Jean-Pierre Jabouille (RS10) won the first race for Renault at the 1979 French Grand Prix, Dijon-Prenois © LAT
At first, Renault wasn't exactly the sort of team you warmed to. After all, they had this blown 1.5 litre engine, the first turbo amid an equivalency formula everyone said couldn't be overcome when you were up against 3-litre normally aspirated engines.
Back then, it was all about the British teams and their Cosworth DFVs against Ferrari's flat 12, Keith Duckworth's masterpiece having dominated F1 for the past decade. Duckworth himself had proclaimed turbos to be the province of those who couldn't build proper engines.
Bernard Dudot, meanwhile, had been working away in the background on the Regie's blower, with Jean-Pierre Jabouille doing the development driving.

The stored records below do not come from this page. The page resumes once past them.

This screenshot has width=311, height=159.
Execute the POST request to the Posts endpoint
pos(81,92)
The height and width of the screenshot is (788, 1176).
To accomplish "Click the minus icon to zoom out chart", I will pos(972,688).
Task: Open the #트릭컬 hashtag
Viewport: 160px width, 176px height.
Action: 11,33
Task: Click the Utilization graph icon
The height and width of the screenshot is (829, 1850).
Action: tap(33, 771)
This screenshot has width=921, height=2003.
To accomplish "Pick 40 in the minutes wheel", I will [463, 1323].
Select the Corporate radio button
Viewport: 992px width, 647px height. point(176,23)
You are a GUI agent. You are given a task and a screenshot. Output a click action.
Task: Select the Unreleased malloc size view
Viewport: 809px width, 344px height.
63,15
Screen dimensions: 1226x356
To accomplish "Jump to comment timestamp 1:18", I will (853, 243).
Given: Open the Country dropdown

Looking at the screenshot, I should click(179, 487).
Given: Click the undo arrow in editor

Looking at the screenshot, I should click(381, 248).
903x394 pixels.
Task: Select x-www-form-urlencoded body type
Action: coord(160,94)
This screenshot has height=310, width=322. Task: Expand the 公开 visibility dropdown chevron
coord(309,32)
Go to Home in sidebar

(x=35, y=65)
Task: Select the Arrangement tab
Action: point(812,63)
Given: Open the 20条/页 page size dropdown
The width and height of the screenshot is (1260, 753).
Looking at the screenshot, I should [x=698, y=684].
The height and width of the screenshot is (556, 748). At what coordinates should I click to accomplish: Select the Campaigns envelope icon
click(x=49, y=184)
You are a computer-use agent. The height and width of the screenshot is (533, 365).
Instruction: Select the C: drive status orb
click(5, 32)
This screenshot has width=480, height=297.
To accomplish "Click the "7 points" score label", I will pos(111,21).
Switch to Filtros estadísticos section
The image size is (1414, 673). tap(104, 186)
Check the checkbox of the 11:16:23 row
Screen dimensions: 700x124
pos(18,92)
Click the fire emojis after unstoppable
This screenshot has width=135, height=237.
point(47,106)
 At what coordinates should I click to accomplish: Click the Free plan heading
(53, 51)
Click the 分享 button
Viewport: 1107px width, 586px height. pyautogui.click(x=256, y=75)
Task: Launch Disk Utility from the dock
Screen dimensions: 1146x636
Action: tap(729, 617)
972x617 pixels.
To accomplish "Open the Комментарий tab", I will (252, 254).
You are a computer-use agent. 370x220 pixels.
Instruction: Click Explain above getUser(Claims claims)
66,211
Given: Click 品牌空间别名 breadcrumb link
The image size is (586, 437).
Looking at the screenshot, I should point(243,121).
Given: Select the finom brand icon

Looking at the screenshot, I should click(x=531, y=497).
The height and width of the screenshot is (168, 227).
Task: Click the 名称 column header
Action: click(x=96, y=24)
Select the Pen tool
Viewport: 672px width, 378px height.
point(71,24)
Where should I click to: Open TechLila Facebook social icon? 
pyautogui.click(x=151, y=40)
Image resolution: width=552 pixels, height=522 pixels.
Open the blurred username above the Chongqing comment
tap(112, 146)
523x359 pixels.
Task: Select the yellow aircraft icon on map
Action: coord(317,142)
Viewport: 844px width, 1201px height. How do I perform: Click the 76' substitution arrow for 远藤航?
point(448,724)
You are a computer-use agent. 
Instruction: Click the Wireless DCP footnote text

Jabouille wasn't one of the 'fashionable' French drivers. There wasn't the glamour of the late Francois Cevert, for instance, whom Jean-Pierre had finished runner-up to in the French F3 championship some nine years earlier. It hadn't really happened for him after that.
There'd been sporadic F2, culminating in a championship win in '76, and development driving for Alpine. He was seen as an engineer/driver, something of a plodder, not a flair driver like Cevert or even as exciting as the likes of Laffite, Jarier or the daredevil Depailler.
Initially the Renault blew up a lot and the turbo lag was dreadful. At Silverstone there were jokes about Jabouille getting on the loud pedal out onto Hangar Straight and the power chiming in just in time for him to turn into Stowe.
Jabouille was tall, blond and, at times, unkempt before it was really trendy. Up and down the pitlane rival mechanics spoke of Catweazle and his kettle. For those of you who aren't of a certain age, Catweazle was a kids programme from Kip Carpenter about an eccentric, dishevelled and smelly but loveable old 11th century wizard who'd been accidentally transported to the modern day. A bit unkind for a man who'd studied fine art at the Sorbonne in his earlier days...
By late '79, Catweazle had been dropped in favour of Worzel Gummidge but the general mickey-taking was much quieter. Renault had got it together in pretty short order. In '78, at places like Osterreichring and Monza where it could stretch its legs, Jabouille qualified it in the top three and by the middle of '79 he'd won the French GP from pole at Dijon.
Still though, it wasn't the sort of outfit you 'supported' - unless you happened to be French. The team was now a threat and, as one of the 'grandees' - along with Ferrari and Alfa Romeo - an object of suspicion if you believed that the paddock politics of the time was an anti-British Jean-Marie Balestre blessed conspiracy against those fine little 'garagistes.'
I've got to admit that my whole attitude to Renault was changed by a woman. I'd been fortunate enough to win the Williams Lyons award for aspiring young motoring writers and I found myself in a penguin suit at the Guild of Motoring Writers annual bash, worrying about having to make an acceptance speech in front of the great and the good.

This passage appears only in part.